## What is being asked:
Nothing outside the range is to be copied. From the entries below, reproduce exactly the lines starting at the one with "How do I perform: Click" and ending at the one with "Click the cloud photo thumbnail in Vignette", without pictures.
Data records section start
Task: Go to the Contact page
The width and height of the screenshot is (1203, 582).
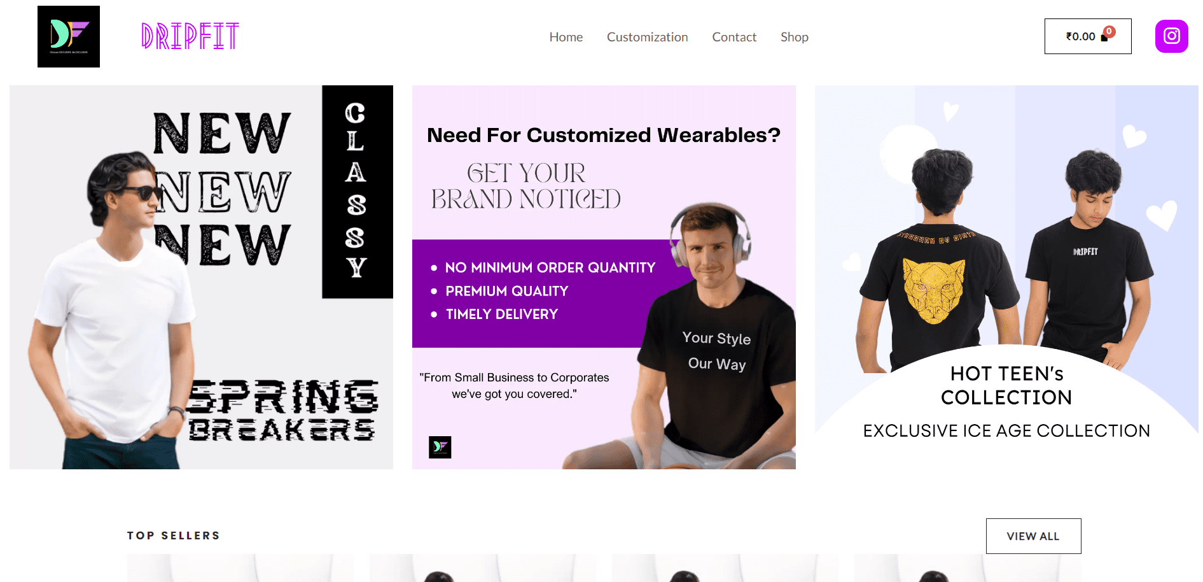Action: [734, 37]
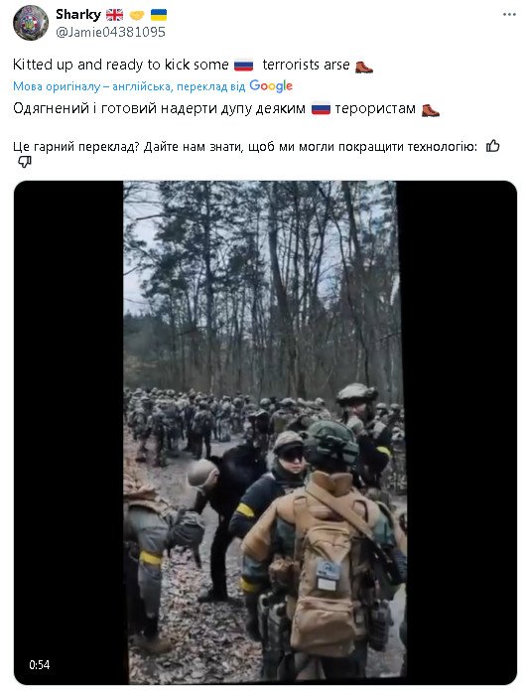523x692 pixels.
Task: Click the Russian flag emoji in English text
Action: (243, 66)
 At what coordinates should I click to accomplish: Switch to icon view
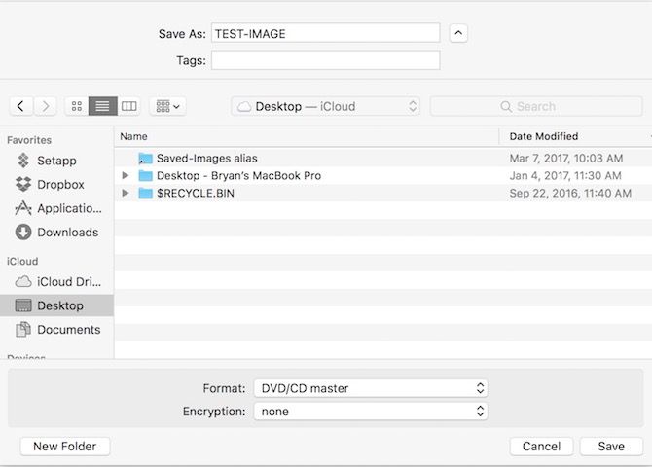tap(77, 106)
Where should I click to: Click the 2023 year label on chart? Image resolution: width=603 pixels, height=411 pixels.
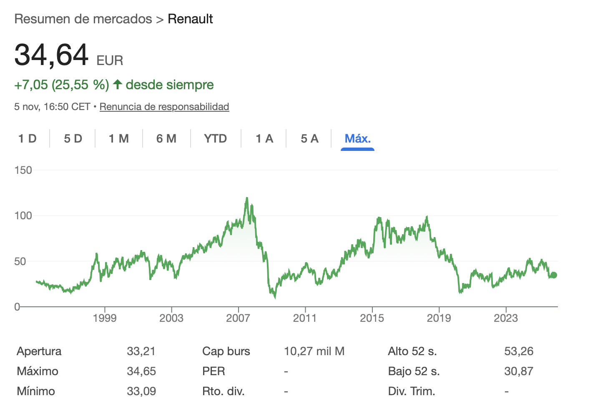tap(506, 318)
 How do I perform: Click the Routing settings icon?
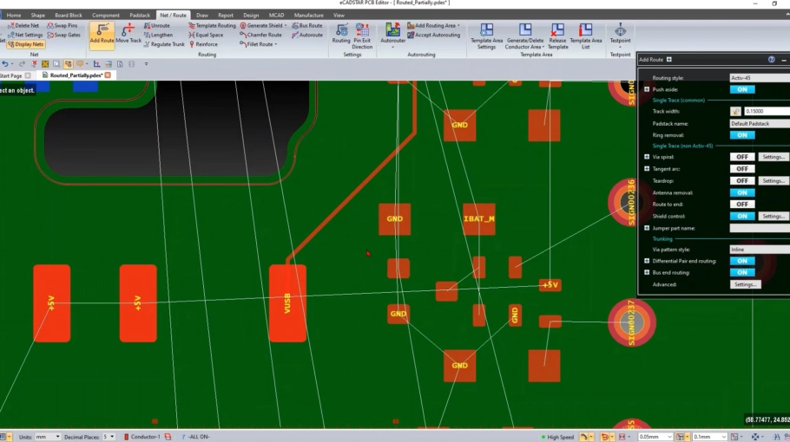(x=341, y=35)
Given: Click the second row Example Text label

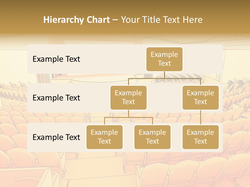Looking at the screenshot, I should coord(56,98).
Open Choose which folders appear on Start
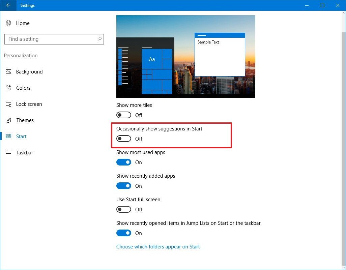Viewport: 346px width, 270px height. (x=158, y=246)
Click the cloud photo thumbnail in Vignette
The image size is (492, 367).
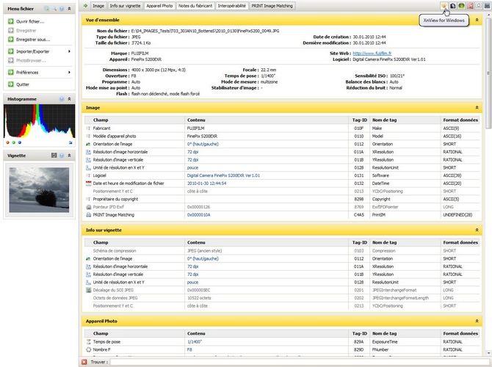pyautogui.click(x=37, y=189)
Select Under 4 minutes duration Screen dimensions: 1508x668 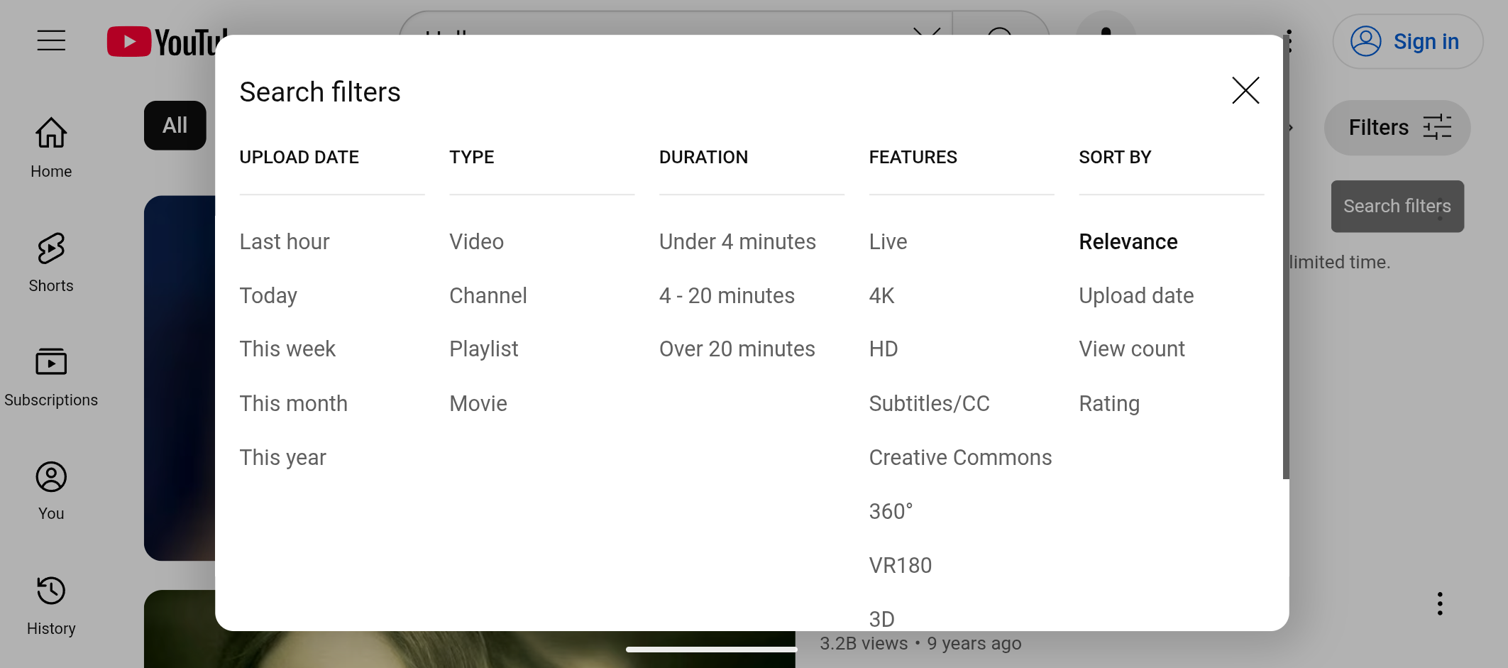point(737,242)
Data records section end
## Output for this exercise:
 How do I perform: Click the Routing settings icon?
(x=341, y=35)
Given: Click the second row Example Text label

Looking at the screenshot, I should coord(56,98).
Open Choose which folders appear on Start
Viewport: 346px width, 270px height. (x=158, y=246)
Click the cloud photo thumbnail in Vignette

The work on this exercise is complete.